_Exercise text_.
The research Project

 

The NHS is struggling and overburdened with a rising number of patients presenting to their GPs with mental health and psychosocial problems. Studies suggest that 1 in 4 people in the UK will experience a mental health problem in any given year(1) whilst patients’  psychosocial problems play a part in 20% of all consultations(2). On a global scale, mental health problems are one of the main causes of the overall disease burden worldwide(3). 

 

In the current UK General Practice curriculum, we are being taught a patient-centred model of consultation designed to reveal and manage all underlying issues which might be contributing to a patient’s poor health, as it is known that there are strong links between physical and mental health problems. However, due to limitations such as time with a concurrent lack of emphasis on continued communication skill training, this model is often not achievable, demonstrated by stretched services and patient dissatisfaction.

 

Globally, many western health systems teach and strive towards a similar model of care but the number of people suffering and presenting to their doctor with mental health and psychosocial problems varies greatly. By spending time in unique global communities that lie within a western healthcare system but exhibit varying levels of mental health issues, I hope to explore and find some answers to the questions; how do the social structures and support networks of a community affect the number of people presenting to their doctor with psychosocial problems? and what are the most effective consultation elements for managing psychosocial complaints both in terms of doctor consultation style but also wider reaching strategies that highlight and support mental health problems in the community as well as promote wellbeing.

 

The research will have an ethnographic basis. I will live and work within each community, promoting acceptance and the best conditions to allow an intimate portrait of the in-context doctor-patient experience to emerge, resulting in a deeper understanding of that experience. Since the aim of the study is to obtain culturally specific information about the values, opinions, behaviours and social contexts of particular populations the flexibility of a qualitative research methodology will be employed. This will include focus groups  as well as individual in-depth interviews and participant observation.

 

I will disseminate my findings to the wider medical community through article publication, a British Medical Journal blog and submission to the Vasca Da Gama Movement preconference and WONCA conference in 2017. The analysis and video footage of differing global communication skills will be used, as an educational tool in training workshops.

 

References:

 1.McManus S, Meltzer H, Brugha T, Bebbington P, Jenkins R  Adult Psychiatric Morbidity in England 2007: results of a household survey. NHS         Information Centre for Health and Social Care. [online] Available at: http://www.hscic.gov.uk/pubs/psychiatricmorbidityZatinge EM, Verhaak PF, 2. 2.Zatinge EM, Verhaak PFKerssens JJ, Bensing JM ​The workload of GPs: consultations of patients with psychological and somatic problems compared Br J Gen Pract.​ 2005 Aug;55(517):609­14

3.1.    1Vos, T., et al. Global, regional, and national incidence, prevalence, and years lived with disability for 301 acute and chronic diseases and injuries in 188 countries, 1990–2013: a systematic analysis for the Global Burden of Disease Study. The Lancet. 386 (9995). pp. 743-800.

_Description of the task_.
Please update the research project text from the passage starting at "The research Project" and ending at "disease burden worldwide(3).", replacing "overburdened" with "overstretched".

_Given material_.
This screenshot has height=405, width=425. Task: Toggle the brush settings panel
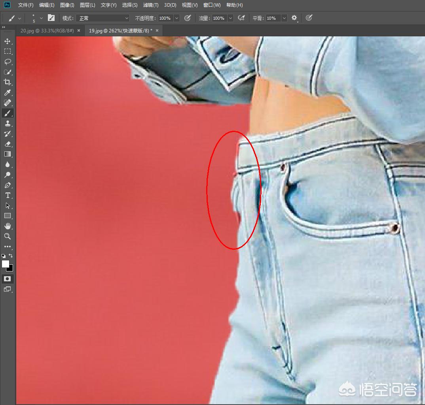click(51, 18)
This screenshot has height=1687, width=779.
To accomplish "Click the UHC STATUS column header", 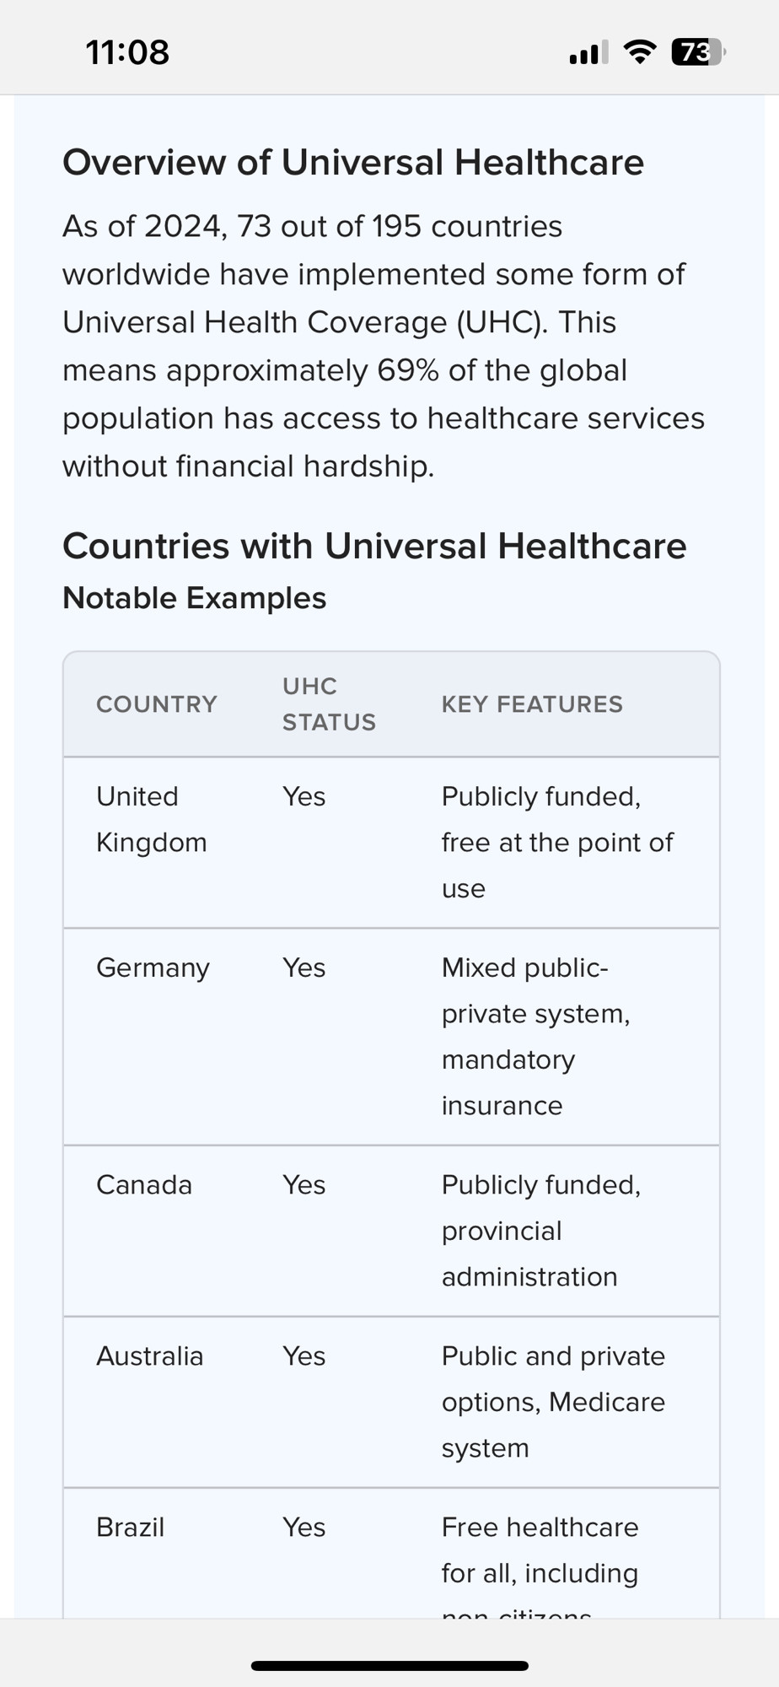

_Answer to this task_.
The research Project

 

The NHS is struggling and overstretched with a rising number of patients presenting to their GPs with mental health and psychosocial problems. Studies suggest that 1 in 4 people in the UK will experience a mental health problem in any given year(1) whilst patients’  psychosocial problems play a part in 20% of all consultations(2). On a global scale, mental health problems are one of the main causes of the overall disease burden worldwide(3).